Table 3 Comparisons of execution time (\(T_{{\text {exec}}}\), in ms) and statistical evaluation of CUDA, OpenCL, and OpenACC in protein data (GPU = Tesla V100)

It is also worth highlighting the suitability of the proposed approach, based on CUDA and NVIDIA GPUs, with regard to OpenCL-based GPU solutions from other vendors. In order to illustrate it, Table 4 presents the kernel times reported by OpenCL (ROCm 2.7) on an AMD Vega Frontier Edition GPU. This GPU has been compared with the alternative architecture from NVIDIA, TITAN Xp, also by using OpenCL to ensure fair comparisons under the same programming framework. The results reported in Table 4 give account of the improved OpenCL kernel times reported by the TITAN Xp in all the datasets under evaluation. Taking into account that the CUDA version leads to average time improvements of 11.6% over OpenCL on TITAN Xp, these results further support the relevance of the proposed CUDA-oriented solution.

Table 4 Comparison of OpenCL kernel times (2,000 instantiations, in ms) on alternative GPU platforms: AMD Vega Frontier Edition and NVIDIA TITAN Xp

5.2 GPU performance evaluation

A key aspect of this experimental study lies in examining the performance of different generations of GPU devices when dealing with real-world protein data. With this purpose in mind, we undertake next the evaluation of the proposed design on a range of CUDA-enabled GPUs covering modern NVIDIA architectures, from Kepler to the most recent Turing one. Along with the registered execution times, a problem-specific performance indicator, named GigaFitch Operations per Second (GFOS), has been employed in the analysis. This metric provides a compute performance measurement based on the number of Fitch operations conducted by the parsimony scoring function:

$$\begin{aligned} {\text {GFOS}} = \left[ \left( \sum _{u \in V}({\text {Degree}}(u)-1) * M + P(T)\right) /t \right] /10^9, \end{aligned}$$
(3)

where \({\text {Degree}}(u)\) represents the degree of an internal node \(v \in V\), M the number of amino acids per sequence, P(T) the parsimony value of the input phylogeny, and t the kernel execution time. The expression \(\sum _{u \in V}({\text {Degree}}(u)-1) * M\) accounts for the amount of intersection operations, taking into account the presence of potential polytomies in the processed phylogenetic topology [42]. On the other hand, the parsimony score P(T) is equivalent to the number of union operations issued upon detection of mutations.

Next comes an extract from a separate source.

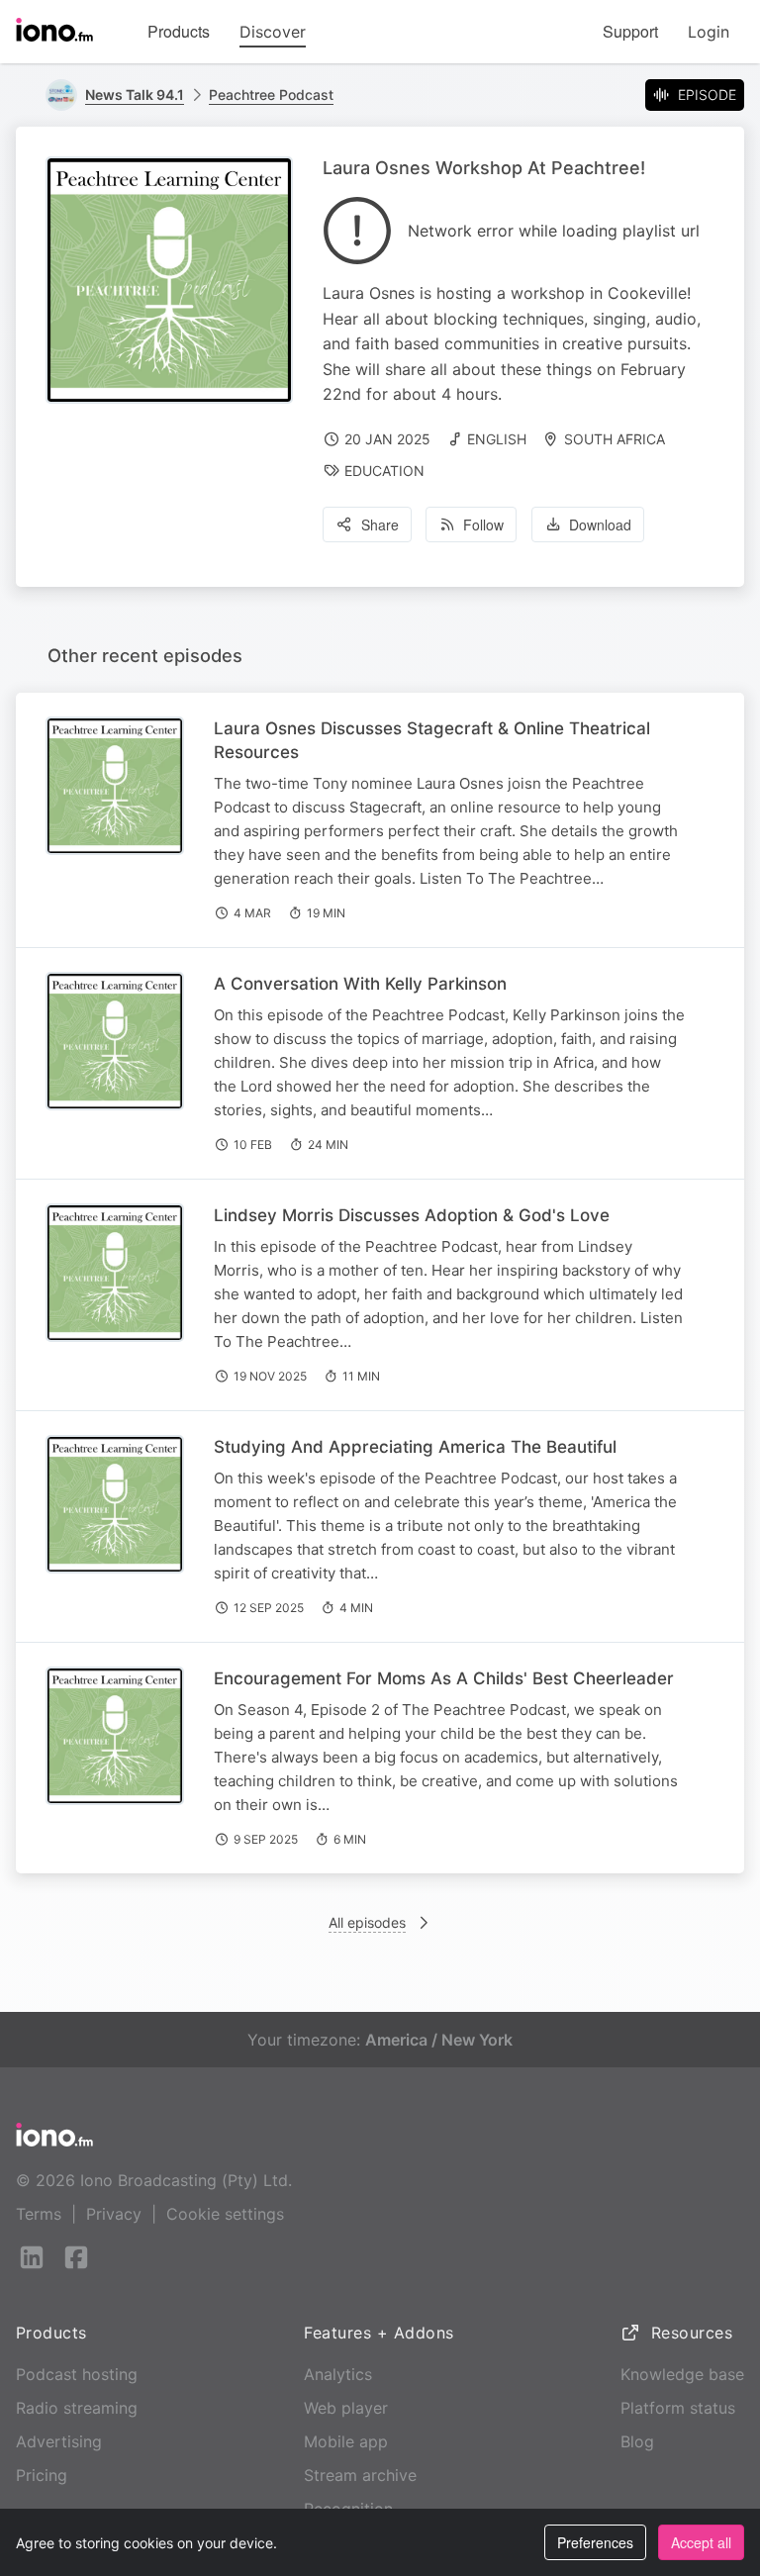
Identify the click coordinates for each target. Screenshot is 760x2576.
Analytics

The median execution times and GFOS attained by the considered GPU devices are shown in Table 5 (for Tesla K40m, TITAN X, and TITAN Xp) and Table 6 (Tesla V100 and RTX 2080Ti). Moreover, the P values retrieved from the statistical evaluation of execution times are detailed in Table 7. On analysing Tables 5 and 6, it can be observed the evolution of computational performance in accordance with the characteristics of the input sequences. Particularly, the sequence length is the factor that has the most impact on the achieved parallel results. For the case of Tesla K40m, the attained performance varies from 2.4 GFOS (in M355x934) to 30.8 GFOS (M9x607784), being these differences more remarkable as we move to more recent GPU architectures. More specifically, median GFOS values of 146.5 and 112.5 can be achieved by using Tesla V100 and RTX 2080Ti GPUs when performing parsimony calculations over protein sequences with more than 600,000 characters. This dataset represents a scenario in which an intensive exploitation of compute resources can be achieved, in comparison with instances like M355x934 and M88x2269 in which the number of CUDA cores exceeds the length of the comprised sequences.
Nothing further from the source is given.